*Stored items*
————————

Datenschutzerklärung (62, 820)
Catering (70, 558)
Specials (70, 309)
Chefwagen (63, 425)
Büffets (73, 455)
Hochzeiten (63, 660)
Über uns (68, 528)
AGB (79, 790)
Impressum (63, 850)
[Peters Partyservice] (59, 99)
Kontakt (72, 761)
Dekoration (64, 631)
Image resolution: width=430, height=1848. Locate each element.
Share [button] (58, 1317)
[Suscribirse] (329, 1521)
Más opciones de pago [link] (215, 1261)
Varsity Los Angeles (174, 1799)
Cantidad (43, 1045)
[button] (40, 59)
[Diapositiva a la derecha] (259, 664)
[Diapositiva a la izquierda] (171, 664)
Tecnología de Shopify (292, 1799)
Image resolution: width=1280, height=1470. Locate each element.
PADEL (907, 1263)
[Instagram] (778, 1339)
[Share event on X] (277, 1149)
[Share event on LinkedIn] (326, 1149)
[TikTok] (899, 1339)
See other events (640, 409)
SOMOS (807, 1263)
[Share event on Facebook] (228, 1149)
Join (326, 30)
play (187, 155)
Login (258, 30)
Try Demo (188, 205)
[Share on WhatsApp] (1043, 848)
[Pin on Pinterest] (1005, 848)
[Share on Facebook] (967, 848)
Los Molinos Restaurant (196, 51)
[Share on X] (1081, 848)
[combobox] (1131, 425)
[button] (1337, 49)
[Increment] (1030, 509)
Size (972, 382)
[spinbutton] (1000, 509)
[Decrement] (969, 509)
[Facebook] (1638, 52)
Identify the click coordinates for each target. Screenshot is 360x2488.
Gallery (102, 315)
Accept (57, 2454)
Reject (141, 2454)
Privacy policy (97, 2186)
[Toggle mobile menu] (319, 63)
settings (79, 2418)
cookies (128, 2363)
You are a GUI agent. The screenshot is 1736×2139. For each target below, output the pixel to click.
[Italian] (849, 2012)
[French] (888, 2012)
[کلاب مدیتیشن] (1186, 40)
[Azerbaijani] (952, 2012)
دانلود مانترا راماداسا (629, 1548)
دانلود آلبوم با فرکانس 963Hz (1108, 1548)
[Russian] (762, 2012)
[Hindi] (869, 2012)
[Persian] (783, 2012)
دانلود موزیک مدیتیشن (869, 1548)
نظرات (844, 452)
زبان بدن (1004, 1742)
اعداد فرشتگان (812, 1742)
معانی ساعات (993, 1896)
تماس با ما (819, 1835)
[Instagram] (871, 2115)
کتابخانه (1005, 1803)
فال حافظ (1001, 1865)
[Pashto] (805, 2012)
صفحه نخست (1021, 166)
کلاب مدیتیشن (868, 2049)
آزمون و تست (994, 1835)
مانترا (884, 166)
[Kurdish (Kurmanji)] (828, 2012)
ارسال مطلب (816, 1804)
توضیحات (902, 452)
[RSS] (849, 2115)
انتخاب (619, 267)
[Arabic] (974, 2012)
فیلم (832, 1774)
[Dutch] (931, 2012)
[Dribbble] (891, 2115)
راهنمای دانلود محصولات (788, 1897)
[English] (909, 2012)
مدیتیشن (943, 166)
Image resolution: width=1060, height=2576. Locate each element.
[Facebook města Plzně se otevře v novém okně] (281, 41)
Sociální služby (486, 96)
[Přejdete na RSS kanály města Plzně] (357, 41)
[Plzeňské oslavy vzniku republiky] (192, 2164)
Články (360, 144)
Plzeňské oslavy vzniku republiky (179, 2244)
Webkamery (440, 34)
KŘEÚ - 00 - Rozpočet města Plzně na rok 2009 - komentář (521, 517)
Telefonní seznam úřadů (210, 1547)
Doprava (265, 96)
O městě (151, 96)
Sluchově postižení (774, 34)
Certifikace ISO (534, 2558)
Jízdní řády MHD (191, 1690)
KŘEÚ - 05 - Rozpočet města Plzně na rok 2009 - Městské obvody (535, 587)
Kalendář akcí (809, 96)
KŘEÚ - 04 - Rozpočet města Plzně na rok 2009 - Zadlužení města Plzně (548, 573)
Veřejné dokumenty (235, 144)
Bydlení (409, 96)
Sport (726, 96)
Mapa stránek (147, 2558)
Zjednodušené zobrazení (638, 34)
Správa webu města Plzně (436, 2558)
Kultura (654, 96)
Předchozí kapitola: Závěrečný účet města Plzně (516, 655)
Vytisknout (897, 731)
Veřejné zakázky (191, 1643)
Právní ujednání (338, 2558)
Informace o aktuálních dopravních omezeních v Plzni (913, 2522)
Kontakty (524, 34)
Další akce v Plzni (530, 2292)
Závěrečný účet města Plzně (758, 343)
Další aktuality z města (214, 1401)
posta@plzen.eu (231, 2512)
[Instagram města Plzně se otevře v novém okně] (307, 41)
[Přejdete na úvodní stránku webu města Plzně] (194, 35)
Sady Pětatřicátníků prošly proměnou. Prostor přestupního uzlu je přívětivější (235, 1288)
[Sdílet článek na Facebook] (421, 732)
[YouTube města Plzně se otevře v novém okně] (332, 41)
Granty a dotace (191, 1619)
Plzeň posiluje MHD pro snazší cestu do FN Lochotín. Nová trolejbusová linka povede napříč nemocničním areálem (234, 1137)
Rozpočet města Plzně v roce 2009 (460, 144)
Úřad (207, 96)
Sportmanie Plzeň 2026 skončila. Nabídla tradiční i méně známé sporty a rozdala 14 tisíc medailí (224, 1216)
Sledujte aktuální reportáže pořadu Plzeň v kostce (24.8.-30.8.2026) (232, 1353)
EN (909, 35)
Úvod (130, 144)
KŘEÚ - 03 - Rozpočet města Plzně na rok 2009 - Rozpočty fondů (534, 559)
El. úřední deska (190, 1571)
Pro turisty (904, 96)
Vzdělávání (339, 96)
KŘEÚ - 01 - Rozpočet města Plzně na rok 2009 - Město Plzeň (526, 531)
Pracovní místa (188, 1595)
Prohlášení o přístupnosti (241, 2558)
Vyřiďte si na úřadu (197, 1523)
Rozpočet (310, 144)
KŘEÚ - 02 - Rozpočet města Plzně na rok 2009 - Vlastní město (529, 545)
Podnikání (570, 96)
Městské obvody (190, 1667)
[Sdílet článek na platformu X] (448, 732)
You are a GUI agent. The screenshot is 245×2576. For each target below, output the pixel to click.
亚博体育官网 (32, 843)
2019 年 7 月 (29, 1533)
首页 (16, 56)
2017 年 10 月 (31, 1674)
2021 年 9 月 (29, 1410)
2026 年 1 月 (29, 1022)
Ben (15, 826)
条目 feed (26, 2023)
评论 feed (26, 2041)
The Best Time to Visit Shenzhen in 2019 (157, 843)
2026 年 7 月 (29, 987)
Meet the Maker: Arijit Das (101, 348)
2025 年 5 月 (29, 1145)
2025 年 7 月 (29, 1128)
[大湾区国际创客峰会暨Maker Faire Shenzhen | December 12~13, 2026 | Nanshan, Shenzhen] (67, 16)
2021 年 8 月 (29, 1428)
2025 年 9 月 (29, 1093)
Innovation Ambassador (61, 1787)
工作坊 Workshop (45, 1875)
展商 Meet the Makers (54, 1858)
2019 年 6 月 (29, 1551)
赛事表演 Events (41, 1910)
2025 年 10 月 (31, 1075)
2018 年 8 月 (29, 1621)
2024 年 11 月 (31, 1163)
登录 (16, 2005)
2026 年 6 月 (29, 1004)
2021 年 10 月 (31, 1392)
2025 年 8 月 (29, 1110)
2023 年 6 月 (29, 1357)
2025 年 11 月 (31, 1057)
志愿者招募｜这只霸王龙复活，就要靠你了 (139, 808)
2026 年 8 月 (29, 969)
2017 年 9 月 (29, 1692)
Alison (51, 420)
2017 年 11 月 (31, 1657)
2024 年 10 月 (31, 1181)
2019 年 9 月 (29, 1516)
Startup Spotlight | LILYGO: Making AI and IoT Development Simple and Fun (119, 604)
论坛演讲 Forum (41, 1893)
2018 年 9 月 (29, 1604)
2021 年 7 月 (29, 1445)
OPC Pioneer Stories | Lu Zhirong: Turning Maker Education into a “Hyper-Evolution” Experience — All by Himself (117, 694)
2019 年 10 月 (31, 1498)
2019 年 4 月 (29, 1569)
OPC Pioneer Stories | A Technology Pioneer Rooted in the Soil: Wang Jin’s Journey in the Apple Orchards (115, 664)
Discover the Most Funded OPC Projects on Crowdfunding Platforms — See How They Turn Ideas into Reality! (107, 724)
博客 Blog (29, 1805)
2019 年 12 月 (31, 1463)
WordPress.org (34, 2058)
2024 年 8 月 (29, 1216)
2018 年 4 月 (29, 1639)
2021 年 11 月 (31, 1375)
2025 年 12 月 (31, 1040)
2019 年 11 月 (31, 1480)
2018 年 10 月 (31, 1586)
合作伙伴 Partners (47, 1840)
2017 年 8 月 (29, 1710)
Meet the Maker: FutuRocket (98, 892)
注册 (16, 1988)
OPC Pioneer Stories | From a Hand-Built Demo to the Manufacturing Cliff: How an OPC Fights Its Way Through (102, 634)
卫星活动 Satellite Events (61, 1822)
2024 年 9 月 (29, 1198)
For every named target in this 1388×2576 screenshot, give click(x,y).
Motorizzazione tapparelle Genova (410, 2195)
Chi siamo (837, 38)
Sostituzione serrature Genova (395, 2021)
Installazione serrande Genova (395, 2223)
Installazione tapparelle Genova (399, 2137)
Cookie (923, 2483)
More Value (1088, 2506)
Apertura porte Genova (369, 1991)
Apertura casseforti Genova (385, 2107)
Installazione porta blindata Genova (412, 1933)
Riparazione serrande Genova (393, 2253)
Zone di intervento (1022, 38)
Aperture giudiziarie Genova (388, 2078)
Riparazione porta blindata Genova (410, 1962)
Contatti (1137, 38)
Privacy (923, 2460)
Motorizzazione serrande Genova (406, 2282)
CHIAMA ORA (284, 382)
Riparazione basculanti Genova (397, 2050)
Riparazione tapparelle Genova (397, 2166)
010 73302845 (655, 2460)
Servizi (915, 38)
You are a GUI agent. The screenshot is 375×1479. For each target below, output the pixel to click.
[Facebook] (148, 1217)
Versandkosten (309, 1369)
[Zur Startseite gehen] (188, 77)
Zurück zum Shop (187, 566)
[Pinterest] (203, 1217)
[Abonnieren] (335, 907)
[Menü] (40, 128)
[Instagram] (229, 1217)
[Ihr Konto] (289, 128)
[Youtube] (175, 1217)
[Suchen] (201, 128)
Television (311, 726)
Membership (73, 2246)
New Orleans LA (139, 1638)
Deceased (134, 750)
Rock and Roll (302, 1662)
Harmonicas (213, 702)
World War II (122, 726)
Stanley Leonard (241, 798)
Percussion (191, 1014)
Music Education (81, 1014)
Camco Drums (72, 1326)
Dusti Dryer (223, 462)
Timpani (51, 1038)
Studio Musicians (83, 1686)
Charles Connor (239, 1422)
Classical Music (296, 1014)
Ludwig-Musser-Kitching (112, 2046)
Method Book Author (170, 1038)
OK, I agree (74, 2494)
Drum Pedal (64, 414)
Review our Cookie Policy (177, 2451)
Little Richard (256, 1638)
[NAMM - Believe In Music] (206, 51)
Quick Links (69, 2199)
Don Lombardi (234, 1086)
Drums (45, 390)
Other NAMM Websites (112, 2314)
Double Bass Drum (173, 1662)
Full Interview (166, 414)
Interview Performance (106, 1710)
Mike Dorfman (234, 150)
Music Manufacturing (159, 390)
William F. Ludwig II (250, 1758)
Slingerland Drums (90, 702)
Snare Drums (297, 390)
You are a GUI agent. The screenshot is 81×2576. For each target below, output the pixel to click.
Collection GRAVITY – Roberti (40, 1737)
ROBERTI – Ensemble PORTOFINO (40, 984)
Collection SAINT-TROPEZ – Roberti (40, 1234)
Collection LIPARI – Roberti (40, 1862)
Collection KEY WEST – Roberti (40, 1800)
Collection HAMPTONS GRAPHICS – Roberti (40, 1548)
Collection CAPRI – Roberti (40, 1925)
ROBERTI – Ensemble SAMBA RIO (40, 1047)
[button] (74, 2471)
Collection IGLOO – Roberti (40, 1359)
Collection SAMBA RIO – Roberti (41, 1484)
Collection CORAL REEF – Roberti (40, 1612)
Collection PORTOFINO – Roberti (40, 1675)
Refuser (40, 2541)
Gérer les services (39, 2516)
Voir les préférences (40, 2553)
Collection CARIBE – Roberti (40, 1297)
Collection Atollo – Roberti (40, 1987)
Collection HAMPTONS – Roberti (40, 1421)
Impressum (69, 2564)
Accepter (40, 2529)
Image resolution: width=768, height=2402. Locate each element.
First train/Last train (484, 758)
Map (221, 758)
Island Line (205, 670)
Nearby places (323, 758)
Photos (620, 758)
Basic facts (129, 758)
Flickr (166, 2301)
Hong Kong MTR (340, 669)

————————

*Task brief*
Copy every line of the records above, starting with the first, up to and including the line containing "[Hindi] (869, 2012)".

*Answer to the problem*
Datenschutzerklärung (62, 820)
Catering (70, 558)
Specials (70, 309)
Chefwagen (63, 425)
Büffets (73, 455)
Hochzeiten (63, 660)
Über uns (68, 528)
AGB (79, 790)
Impressum (63, 850)
[Peters Partyservice] (59, 99)
Kontakt (72, 761)
Dekoration (64, 631)
Image resolution: width=430, height=1848. Locate each element.
Share [button] (58, 1317)
[Suscribirse] (329, 1521)
Más opciones de pago [link] (215, 1261)
Varsity Los Angeles (174, 1799)
Cantidad (43, 1045)
[button] (40, 59)
[Diapositiva a la derecha] (259, 664)
[Diapositiva a la izquierda] (171, 664)
Tecnología de Shopify (292, 1799)
Image resolution: width=1280, height=1470. Locate each element.
PADEL (907, 1263)
[Instagram] (778, 1339)
[Share event on X] (277, 1149)
[Share event on LinkedIn] (326, 1149)
[TikTok] (899, 1339)
See other events (640, 409)
SOMOS (807, 1263)
[Share event on Facebook] (228, 1149)
Join (326, 30)
play (187, 155)
Login (258, 30)
Try Demo (188, 205)
[Share on WhatsApp] (1043, 848)
[Pin on Pinterest] (1005, 848)
[Share on Facebook] (967, 848)
Los Molinos Restaurant (196, 51)
[Share on X] (1081, 848)
[combobox] (1131, 425)
[button] (1337, 49)
[Increment] (1030, 509)
Size (972, 382)
[spinbutton] (1000, 509)
[Decrement] (969, 509)
[Facebook] (1638, 52)
Identify the click coordinates for each target. Screenshot is 360x2488.
Gallery (102, 315)
Accept (57, 2454)
Reject (141, 2454)
Privacy policy (97, 2186)
[Toggle mobile menu] (319, 63)
settings (79, 2418)
cookies (128, 2363)
You are a GUI agent. The screenshot is 1736×2139. For each target below, output the pixel to click.
[Italian] (849, 2012)
[French] (888, 2012)
[کلاب مدیتیشن] (1186, 40)
[Azerbaijani] (952, 2012)
دانلود مانترا راماداسا (629, 1548)
دانلود آلبوم با فرکانس 963Hz (1108, 1548)
[Russian] (762, 2012)
[Hindi] (869, 2012)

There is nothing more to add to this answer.